Shanghai Un padiglione tutto italiano di 6mila metri quadrati per l'Expo Internazionale 2010 di Shanghai. L'annuncio, dato dal sottosegretario allo Sviluppo economico, Adolfo Urso, durante la sua missione in Cina, è stato confermato dal commissario straordinario del governo per l'evento cinese, Beniamino Quintieri. «Shangai 2010 - ha detto Urso - coinciderà con la ripresa dell'economia mondiale, vale a dire, e ce lo auguriamo tutti, la primavera del 2010. Una ragione in più per parteciparvi in modo adeguato. Il governo, in collaborazione con l'Istituto per il commercio estero (Ice) ha lanciato un programma di promozione della presenza italiana alla prestigiosa rassegna internazionale, che proseguirà anche dopo la sua chiusura, proiettandosi verso Milano 2015. Shanghai - ha ricordato Urso - è il cuore dell'industria cinese e asiatica. Milano lo è di quella italiana e in una certa misura europea. Inoltre le due Expo hanno temi portanti comuni come la qualità della vita, lo sviluppo e l'ambiente».
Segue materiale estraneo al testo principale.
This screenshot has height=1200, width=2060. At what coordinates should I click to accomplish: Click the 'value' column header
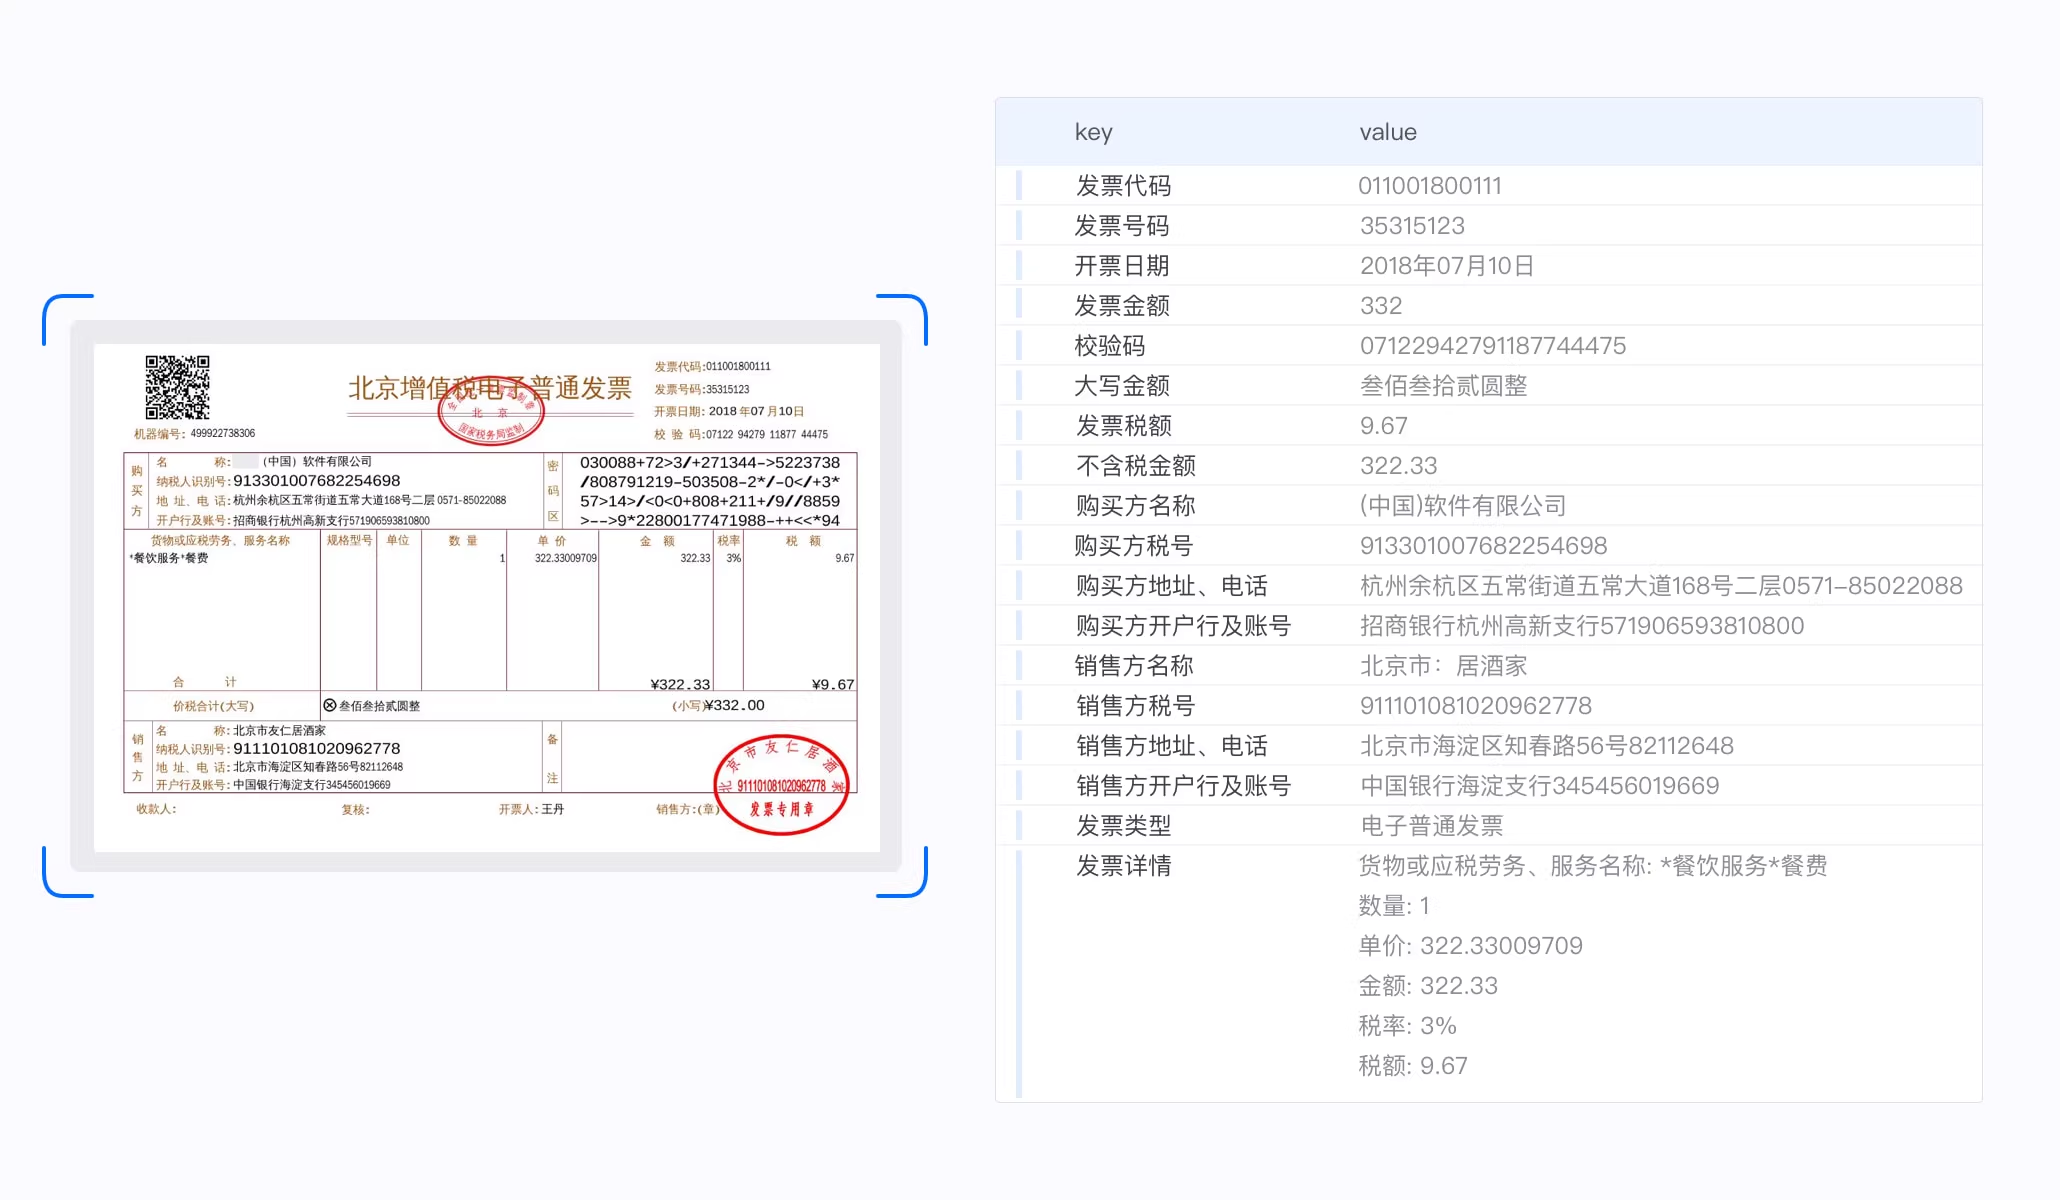(1387, 132)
A Shangai era presente anche Fiera Milano con il direttore centrale Shahin Javidi. «Abbiamo costituito una joint venture con la Fiera di Hannover, la Hm Global, di cui deteniamo il 49% - ha detto Javidi - per rafforzare ulteriormente la nostra presenza in Cina. È il primo passo di un ambizioso progetto di sviluppo internazionale. Il prossimo step sarà l'India. Seguiranno poi nei progetti Brasile e Russia».
Nell'ultimo incontro che il sottosegretario ha avuto con le autorità di Shangai si è parlato anche del rinnovo del parco autobus pubblici, tutti rigorosamente ecologici, proprio in vista dell'Expo 2010. Un'opportunità per Fiat, già presente nella regione con due insediamenti produttivi. L'omologo di Urso, il vice ministro per il Commercio estero, Xiao Zhun, è tornato poi su Finmeccanica. Oltre agli elicotteri AgustaWestland, infatti, i cinesi sono interessati ai piccoli aerei per il trasporto civile. Ma sono le aziende asiatiche a tenere banco di questi tempi, dopo la recente acquisione del marchio Sergio Tacchini da parte del gruppo Hembly, quotato a Hong Kong.
Il vice ministro, per l'occasione, ha voluto sottolineare: «Siamo i primi creditori al mondo degli Stati Uniti - ha detto - con titoli per 600 miliardi di dollari nelle nostre casse, mentre le nostre riserve valutarie ammontano a oltre 2mila miliardi di dollari». «I cinesi vedono l'Italia come il Paese della qualità della vita - ha detto poi Urso - e intendono cooperare con noi anche nei campo di tecnologia e ambiente». E forse vogliono comprarsela, l'Italia. Ma questo Urso non l'ha detto.